Padang, Indonesia . EFE. El Gobierno de Indonesia estimó hoy que cerca de 3.000 personas están sepultadas bajo los edificios destruidos por el seísmo de 7,6 grados en la escala abierta de Richter que sacudió hace dos días la isla de Sumatra.
Fuentes del centro de crisis del Ministerio de Sanidad indicaron que además hay 715 muertos y 2.400 heridos, aunque los datos de la ONU ya van por 1.100 víctimas mortales.
Al menos 20.000 edificios se han hundido o se encuentran dañados en Padang, la capital de la provincia de Sumatra Occidental, y sus alrededores. Los equipos de salvamento trabajan en la búsqueda de desaparecidos, y en la atención de damnificados y el desescombro, mientras que la ayuda desde el exterior, Yakarta y otras provincias empieza a fluir hacia las zonas afectadas.
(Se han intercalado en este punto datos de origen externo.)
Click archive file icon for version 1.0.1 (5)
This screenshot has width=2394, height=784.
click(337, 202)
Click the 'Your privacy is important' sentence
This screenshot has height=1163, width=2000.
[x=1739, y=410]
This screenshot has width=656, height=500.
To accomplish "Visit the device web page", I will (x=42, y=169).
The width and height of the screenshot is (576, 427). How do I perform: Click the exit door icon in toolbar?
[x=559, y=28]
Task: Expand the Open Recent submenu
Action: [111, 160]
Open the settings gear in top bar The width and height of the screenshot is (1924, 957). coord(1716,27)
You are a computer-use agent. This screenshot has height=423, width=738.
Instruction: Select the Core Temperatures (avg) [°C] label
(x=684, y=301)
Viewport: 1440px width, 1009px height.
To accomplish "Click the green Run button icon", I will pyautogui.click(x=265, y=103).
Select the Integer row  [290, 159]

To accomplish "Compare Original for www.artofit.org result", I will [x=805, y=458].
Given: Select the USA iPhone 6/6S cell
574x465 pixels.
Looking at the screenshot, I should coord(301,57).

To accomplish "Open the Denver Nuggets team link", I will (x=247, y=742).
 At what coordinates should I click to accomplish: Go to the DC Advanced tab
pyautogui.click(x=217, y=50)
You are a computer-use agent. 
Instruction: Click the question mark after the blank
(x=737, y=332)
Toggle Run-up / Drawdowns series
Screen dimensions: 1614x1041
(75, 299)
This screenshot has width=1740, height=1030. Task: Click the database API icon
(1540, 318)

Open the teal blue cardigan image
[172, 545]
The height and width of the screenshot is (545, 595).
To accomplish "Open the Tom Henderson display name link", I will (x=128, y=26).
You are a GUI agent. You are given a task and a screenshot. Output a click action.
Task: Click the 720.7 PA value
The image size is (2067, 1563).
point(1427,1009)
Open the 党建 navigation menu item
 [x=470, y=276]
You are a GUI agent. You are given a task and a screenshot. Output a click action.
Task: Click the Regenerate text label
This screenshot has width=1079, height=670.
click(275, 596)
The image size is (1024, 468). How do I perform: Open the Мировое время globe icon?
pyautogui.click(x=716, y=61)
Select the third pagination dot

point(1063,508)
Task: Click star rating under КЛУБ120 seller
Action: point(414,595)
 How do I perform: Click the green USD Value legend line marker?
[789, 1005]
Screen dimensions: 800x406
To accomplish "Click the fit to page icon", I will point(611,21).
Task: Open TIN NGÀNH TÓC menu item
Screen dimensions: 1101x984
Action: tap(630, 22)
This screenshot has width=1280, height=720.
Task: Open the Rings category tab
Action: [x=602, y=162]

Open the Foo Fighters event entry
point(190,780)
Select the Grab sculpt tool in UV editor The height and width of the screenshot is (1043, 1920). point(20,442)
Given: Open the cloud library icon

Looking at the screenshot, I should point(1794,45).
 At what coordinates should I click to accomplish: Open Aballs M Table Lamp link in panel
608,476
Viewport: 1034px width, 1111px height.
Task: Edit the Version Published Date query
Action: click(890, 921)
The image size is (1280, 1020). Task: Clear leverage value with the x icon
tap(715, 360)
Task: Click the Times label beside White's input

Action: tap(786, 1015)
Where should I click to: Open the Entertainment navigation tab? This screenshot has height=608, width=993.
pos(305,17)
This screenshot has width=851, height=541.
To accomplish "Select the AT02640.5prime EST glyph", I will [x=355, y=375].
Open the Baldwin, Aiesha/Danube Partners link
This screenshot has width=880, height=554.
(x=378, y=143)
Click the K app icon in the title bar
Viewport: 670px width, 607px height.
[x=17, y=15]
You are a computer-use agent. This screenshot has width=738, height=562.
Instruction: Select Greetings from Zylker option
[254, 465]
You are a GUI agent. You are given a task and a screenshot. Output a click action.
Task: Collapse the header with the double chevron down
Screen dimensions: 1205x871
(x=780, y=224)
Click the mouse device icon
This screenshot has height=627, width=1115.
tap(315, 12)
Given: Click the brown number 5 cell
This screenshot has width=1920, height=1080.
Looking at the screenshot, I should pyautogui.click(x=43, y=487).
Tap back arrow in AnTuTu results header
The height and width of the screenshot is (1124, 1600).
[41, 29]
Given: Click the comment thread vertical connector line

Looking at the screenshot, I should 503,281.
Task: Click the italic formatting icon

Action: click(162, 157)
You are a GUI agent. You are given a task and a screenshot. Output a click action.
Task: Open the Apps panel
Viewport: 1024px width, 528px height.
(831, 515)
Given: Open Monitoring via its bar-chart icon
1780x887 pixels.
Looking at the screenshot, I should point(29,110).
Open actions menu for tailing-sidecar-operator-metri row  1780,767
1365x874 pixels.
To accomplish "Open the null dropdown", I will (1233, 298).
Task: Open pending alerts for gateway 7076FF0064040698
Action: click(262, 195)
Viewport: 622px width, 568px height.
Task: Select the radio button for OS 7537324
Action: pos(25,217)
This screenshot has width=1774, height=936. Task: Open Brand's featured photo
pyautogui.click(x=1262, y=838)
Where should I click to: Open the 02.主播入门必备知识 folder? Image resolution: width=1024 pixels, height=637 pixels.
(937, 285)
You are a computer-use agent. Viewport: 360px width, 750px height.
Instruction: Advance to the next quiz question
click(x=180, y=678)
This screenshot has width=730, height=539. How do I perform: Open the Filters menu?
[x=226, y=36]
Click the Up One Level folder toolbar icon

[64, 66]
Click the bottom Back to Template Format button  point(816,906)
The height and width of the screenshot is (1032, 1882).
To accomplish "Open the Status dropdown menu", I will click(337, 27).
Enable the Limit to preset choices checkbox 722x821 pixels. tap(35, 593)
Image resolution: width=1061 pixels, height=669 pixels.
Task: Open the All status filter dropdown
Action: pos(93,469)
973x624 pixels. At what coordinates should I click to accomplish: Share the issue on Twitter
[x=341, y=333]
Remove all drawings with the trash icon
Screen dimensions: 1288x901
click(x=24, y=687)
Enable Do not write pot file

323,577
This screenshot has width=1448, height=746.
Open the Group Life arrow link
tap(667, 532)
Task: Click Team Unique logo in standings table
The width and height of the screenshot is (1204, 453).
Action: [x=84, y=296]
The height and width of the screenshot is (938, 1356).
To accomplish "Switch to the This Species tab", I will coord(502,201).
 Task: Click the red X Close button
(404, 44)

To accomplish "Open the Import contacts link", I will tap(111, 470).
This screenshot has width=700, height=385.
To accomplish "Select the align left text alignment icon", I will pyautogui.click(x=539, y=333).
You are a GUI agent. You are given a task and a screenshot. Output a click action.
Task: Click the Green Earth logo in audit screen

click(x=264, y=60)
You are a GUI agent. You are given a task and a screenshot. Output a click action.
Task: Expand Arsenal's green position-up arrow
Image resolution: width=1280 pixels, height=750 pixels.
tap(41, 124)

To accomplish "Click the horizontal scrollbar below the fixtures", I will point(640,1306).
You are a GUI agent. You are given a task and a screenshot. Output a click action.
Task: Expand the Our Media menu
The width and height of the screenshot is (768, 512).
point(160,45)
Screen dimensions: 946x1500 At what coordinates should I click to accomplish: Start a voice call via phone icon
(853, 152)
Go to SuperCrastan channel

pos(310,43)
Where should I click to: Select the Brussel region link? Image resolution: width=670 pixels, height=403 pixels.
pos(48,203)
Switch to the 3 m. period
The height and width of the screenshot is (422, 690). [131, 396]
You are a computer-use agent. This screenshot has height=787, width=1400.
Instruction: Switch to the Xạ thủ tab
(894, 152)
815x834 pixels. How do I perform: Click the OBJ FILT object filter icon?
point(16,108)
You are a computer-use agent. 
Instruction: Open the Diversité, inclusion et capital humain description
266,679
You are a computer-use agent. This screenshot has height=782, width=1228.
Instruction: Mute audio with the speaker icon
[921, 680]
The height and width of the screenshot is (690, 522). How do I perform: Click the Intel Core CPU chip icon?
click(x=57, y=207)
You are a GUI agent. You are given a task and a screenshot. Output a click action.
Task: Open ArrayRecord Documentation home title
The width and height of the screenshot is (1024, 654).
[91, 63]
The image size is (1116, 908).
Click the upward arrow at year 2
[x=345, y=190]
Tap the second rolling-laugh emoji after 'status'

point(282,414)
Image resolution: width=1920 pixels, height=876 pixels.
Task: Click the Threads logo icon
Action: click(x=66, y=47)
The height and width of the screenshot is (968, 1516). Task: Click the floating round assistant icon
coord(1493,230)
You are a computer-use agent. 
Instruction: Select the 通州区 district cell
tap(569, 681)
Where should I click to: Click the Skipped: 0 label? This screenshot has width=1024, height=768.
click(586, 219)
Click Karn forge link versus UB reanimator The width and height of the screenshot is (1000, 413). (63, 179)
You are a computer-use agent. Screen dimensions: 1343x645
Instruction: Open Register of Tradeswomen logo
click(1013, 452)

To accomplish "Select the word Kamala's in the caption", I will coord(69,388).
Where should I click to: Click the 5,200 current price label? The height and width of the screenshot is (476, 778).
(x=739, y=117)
Las ruinas del hotel Ambacang, un edificio de seis plantas construido en la época colonial holandesa, es el lugar de Padang donde se concentran gran parte de las tareas de rescate, que los socorristas llevan a cabo con la ayuda de dos excavadoras. Las columnas del segundo piso fallaron y todo el edificio se derrumbó. Hoy hemos conseguido recuperar los tres primeros cadáveres, pero creemos que quedan otras ochenta personas dentro, explicó a Efe Zull Hendry, miembro del equipo de respuesta rápida del Ministerio de Sanidad. Vamos a seguir retirando escombros hasta que quede todo limpio, pero ya casi es imposible que encontremos a gente con vida, añadió. Detrás del cordón de seguridad, decenas de vecinos, entre ellos familiares de las personas sepultadas, observan en silencio el penoso avance de las tareas de rescate. Yo no pienso moverme de aquí hasta que encontremos a mi padre, aseguró el joven indonesio Saharo junto a su familia.
La prioridad de las autoridades, dos días después del seísmo, es localizar a cientos de personas desaparecidas.